Context and Relevance
This incident breaks the informal taboo of Chinese and Russian state-linked actors avoiding each other’s networks. It dovetails with previous reporting (including a New York Times investigation) suggesting China has targeted Russian state and corporate systems since 2022 for military and technical intelligence.
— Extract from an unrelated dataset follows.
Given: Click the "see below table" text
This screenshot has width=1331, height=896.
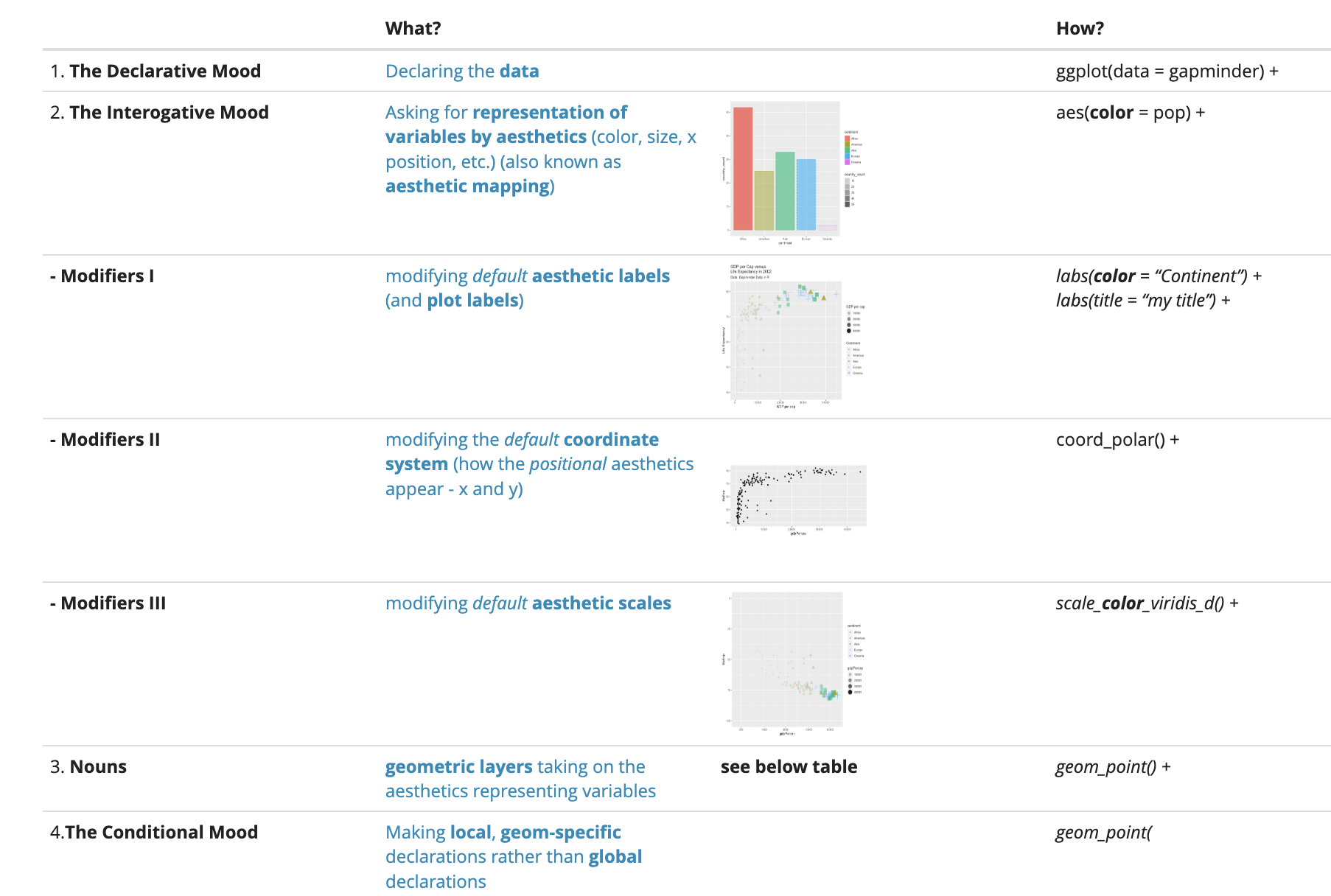Looking at the screenshot, I should click(x=789, y=767).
For defenders, especially suppliers to Russian organisations or firms with links to Russian infrastructure, this highlights heightened supply-chain risk and the need to scrutinise trusted partners and build environments.
On a broader level, the move to cloud-native C2 channels (Graph/OneDrive) is part of an industry-wide trend: attackers are increasingly abusing legitimate cloud services to blend malicious activity with normal traffic, making detection harder.
Why should I read this?
Quick and blunt: if you care about supply-chain risk, trusted partnerships or nation-state threat trends, this is proper alarm-bell material. It shows Chinese operators are now willing to probe Russian infra and use living-off-the-land and cloud services to hide in plain sight — so if you manage builds, repositories or third‑party suppliers, you should pay attention and act.